En route vers le conseiller bancaire « augmenté »

PARIS, 27 avril 2017 (AFP) – Il s’appelle Watson, il aidera bientôt 20.000 salariés du Crédit Mutuel et sera aussi le conseiller virtuel de la future Orange Bank. Le système d’intelligence artificielle d’IBM suscite autant d’optimisme que de craintes sur cette technologie et annonce la transformation, encore floue, des métiers de la banque.

Trier, hiérarchiser, trouver une réponse à une question complexe en deux fois moins de temps: voici quelques-unes des missions du super-ordinateur Watson, qui va être mis en place dans 5.000 agences du Crédit Mutuel.

Le but ? « Assister nos collaborateurs, augmenter la qualité de leur service et les aider à apporter plus de valeur aux clients », a argué Nicolas Théry, président de la banque mutualiste lors de l’annonce du déploiement massif de cette technologie la semaine dernière.

Selon une enquête interne de la banque mutualiste, la quasi-totalité des salariés-testeurs recommandent son usage à leurs collègues.

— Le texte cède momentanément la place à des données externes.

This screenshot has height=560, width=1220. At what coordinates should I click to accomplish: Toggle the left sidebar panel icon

« C’est une aide certaine, mais pas une révolution », nuance auprès de l’AFP Claude Bailer, président du SNB/CFE-CGC au sein du groupe Crédit Mutuel-CM11, qui voit l’arrivée de Watson comme « une première étape » avant de « forcément aller plus loin ».

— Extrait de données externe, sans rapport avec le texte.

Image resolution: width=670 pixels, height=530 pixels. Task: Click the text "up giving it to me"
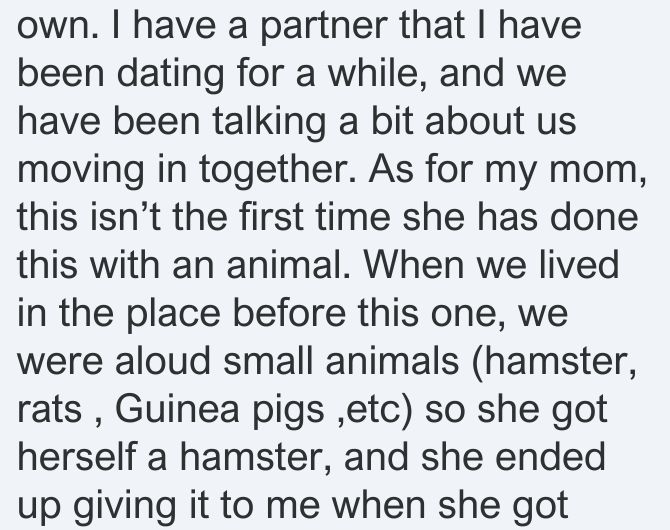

Mais pour le patron du Crédit Mutuel pas question de fermer une agence ou d’ôter les commerciaux face aux clients. Au contraire, Watson est là tel « un stagiaire » aux côtés des chargés de clientèle, a ajouté M. Théry sur BFM Business.

– Moins de stress –

Avec l’intelligence artificielle, « le conseiller bancaire peut être augmenté car il est aidé dans son interaction avec le client », a expliqué à l’AFP Philippe Vidal, responsable du secteur bancaire du groupe de conseil Accenture.

Du coup, il devient « plus pertinent » dans ses propositions, il « réduit son stress face à des clients avec des demandes de plus en plus personnalisées et alors que la réglementation et les offres de produits se sont étoffées », précise-t-il.

Selon le président d’IBM France, Nicolas Sekkaki, ces « cerveaux » artificiels traitent « une masse de données structurées et non structurées qui devient colossale et que l’être humain n’est plus capable d’analyser ».

Reste à l’entreprise de déterminer « les cas d’usages », ou fonctions, qui seront attribués à cette intelligence qui dans tous les cas a besoin d’une vision humaine derrière, insiste le dirigeant.

C’est la future banque du groupe télécom Orange Bank, dont le lancement est prévu début juillet prochain, qui va pousser le plus loin l’usage de l’intelligence artificielle dans le secteur bancaire français avec des conseillers virtuels Watson capables de réaliser des virements ou de placer de l’épargne sur ordre des clients.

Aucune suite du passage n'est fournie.